• Objective: Update everything from the line containing "What do you see at coordinates (470, 424)" down to the end of the records, replacing "Image resolution" with "Screen resolution" and leaving all else as it is.

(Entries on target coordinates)
- - - - - - -
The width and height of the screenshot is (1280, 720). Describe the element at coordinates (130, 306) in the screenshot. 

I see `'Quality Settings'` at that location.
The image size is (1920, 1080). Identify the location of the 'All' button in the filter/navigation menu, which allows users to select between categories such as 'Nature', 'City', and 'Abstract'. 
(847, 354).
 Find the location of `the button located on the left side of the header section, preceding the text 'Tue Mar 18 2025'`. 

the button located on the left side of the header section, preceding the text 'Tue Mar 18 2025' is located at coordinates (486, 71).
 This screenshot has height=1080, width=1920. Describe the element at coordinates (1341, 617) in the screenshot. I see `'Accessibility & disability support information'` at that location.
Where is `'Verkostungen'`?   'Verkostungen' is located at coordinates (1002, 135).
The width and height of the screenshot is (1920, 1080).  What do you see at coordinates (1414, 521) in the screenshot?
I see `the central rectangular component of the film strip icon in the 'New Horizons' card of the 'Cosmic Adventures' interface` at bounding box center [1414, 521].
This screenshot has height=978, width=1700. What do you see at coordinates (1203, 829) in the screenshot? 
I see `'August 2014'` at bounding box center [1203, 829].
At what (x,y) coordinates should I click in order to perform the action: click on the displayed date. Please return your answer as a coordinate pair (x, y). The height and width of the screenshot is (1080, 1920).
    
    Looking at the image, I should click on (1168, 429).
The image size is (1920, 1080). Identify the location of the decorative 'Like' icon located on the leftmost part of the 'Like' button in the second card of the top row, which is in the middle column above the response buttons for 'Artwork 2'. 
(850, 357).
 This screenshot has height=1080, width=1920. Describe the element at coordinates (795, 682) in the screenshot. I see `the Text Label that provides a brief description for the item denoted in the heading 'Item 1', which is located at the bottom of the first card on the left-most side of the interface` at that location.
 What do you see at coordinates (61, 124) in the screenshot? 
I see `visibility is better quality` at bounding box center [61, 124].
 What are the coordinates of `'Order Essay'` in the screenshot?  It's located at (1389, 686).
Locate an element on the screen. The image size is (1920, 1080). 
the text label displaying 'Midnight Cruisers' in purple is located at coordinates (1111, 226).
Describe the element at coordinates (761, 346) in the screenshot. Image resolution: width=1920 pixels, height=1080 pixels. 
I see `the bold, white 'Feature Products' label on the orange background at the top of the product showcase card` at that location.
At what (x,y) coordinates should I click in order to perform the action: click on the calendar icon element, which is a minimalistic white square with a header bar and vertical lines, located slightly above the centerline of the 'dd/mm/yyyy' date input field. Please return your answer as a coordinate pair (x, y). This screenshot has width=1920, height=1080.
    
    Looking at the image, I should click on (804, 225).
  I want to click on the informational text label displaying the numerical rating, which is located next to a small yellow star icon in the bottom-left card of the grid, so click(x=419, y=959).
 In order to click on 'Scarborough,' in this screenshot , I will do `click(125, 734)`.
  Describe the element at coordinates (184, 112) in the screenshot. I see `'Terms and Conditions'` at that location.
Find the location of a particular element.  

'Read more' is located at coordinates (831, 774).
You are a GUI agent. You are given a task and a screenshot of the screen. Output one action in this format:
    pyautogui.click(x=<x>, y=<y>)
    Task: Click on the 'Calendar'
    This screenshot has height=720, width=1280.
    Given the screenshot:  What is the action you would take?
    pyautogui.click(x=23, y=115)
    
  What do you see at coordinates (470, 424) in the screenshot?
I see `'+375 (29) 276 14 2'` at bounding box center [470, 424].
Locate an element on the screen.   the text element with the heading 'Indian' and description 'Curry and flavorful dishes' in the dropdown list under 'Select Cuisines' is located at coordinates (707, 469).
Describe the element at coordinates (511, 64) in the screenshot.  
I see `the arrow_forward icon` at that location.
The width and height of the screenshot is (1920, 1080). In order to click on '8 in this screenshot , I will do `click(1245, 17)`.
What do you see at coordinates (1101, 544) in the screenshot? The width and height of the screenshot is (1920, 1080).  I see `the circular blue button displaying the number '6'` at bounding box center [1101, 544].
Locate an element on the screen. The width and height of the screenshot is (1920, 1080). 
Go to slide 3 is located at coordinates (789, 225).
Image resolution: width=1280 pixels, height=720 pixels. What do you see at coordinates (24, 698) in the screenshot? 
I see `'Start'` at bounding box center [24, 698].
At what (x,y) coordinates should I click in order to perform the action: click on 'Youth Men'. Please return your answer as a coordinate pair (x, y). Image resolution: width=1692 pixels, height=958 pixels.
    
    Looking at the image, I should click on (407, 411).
- - - - - - -
• Worked answer:
  What do you see at coordinates (470, 424) in the screenshot?
I see `'+375 (29) 276 14 2'` at bounding box center [470, 424].
Locate an element on the screen.   the text element with the heading 'Indian' and description 'Curry and flavorful dishes' in the dropdown list under 'Select Cuisines' is located at coordinates (707, 469).
Describe the element at coordinates (511, 64) in the screenshot.  
I see `the arrow_forward icon` at that location.
The width and height of the screenshot is (1920, 1080). In order to click on '8 in this screenshot , I will do `click(1245, 17)`.
What do you see at coordinates (1101, 544) in the screenshot? The width and height of the screenshot is (1920, 1080).  I see `the circular blue button displaying the number '6'` at bounding box center [1101, 544].
Locate an element on the screen. The width and height of the screenshot is (1920, 1080). 
Go to slide 3 is located at coordinates (789, 225).
Screen resolution: width=1280 pixels, height=720 pixels. What do you see at coordinates (24, 698) in the screenshot? 
I see `'Start'` at bounding box center [24, 698].
At what (x,y) coordinates should I click in order to perform the action: click on 'Youth Men'. Please return your answer as a coordinate pair (x, y). Screen resolution: width=1692 pixels, height=958 pixels.
    
    Looking at the image, I should click on (407, 411).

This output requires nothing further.